As of Thursday, she is back in a Bulawayo jail cell yet again - this time for leading women in a march on government buildings to demand food for the starving and progress on the formation of a power-sharing government with the political opposition.

During years when millions of her compatriots have fled the country - among them her mother, husband and three children, now in their 20s - Williams, 46, a stocky high school dropout, has lived underground in Zimbabwe, moving from safe house to safe house as she and her colleagues built a formidable protest movement among the church women of Harare and Bulawayo.

"Zimbabwe is my home, so why should I go?" she asked defiantly. "We have made a pact as a family. I am supposed to prepare Zimbabwe so everyone can come home."

Dozens of times over the past five years, she has led seamstresses and maids, vegetable sellers and hair dressers onto the streets in Zimbabwe's struggle for democracy.

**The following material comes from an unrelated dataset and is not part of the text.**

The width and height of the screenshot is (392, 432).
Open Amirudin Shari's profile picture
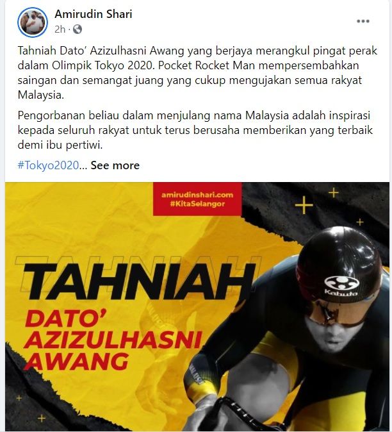(x=33, y=22)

They sing gospel songs, carry brooms to sweep the government clean (a figurative gesture, mostly) and bang on pots empty of food.

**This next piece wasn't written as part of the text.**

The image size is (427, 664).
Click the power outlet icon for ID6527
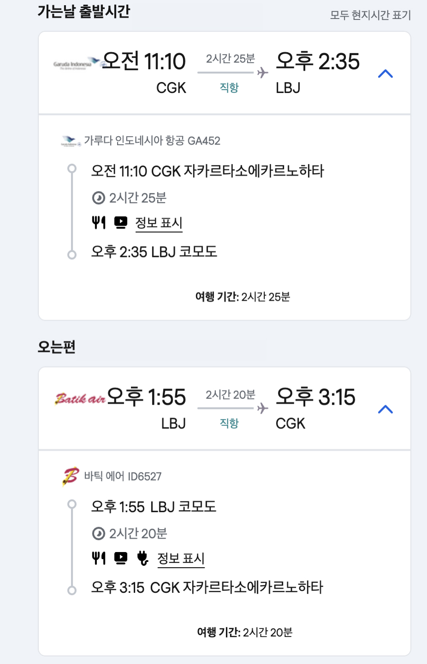pyautogui.click(x=142, y=558)

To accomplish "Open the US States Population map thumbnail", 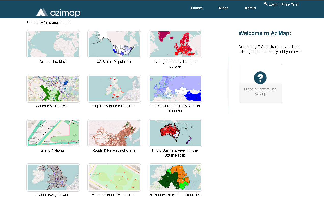I will coord(114,44).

On May 28th, Williams and 13 other marchers were arrested in the capital, Harare, as they demanded an end to political violence after a disputed election, in which Mugabe's enforcers beat thousands of opposition supporters before a June presidential runoff that pitted him against the opposition leader Morgan Tsvangirai.

The police said Williams and her fellow protesters had promoted public violence when they handed out fliers that accused Mugabe of "unleashing violence on voters."

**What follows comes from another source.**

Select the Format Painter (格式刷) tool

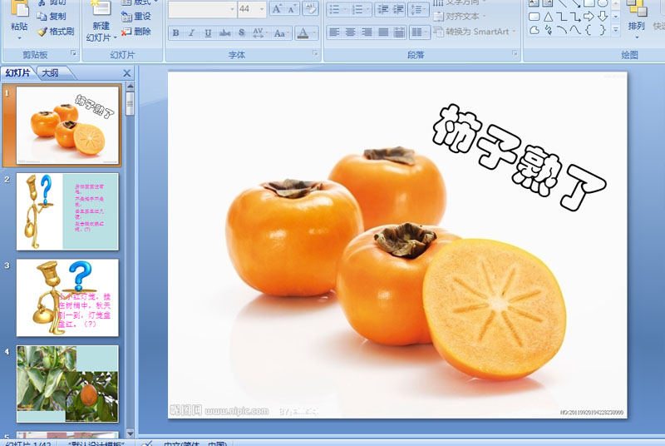click(x=56, y=32)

And Williams, listed as accused number one, faced an additional charge of causing disaffection among security forces. In a newsletter, the organization she leads, Women of Zimbabwe Arise!, known as Woza, told soldiers and police officers to refrain from beating people, a statement the police charged was "likely to induce the members to withhold their services or to commit breaches" of discipline.

"Hear us loud and clear - your leaders may get generous retirement packages, but you will be left to face the justice of the law and the anger of the people," the newsletter warned.

Williams and a fellow leader, Magodonga Mahlangu, 35, were held at Chikurubi prison in Harare for 37 days. In court papers, the police singled out Williams as a leader of great influence.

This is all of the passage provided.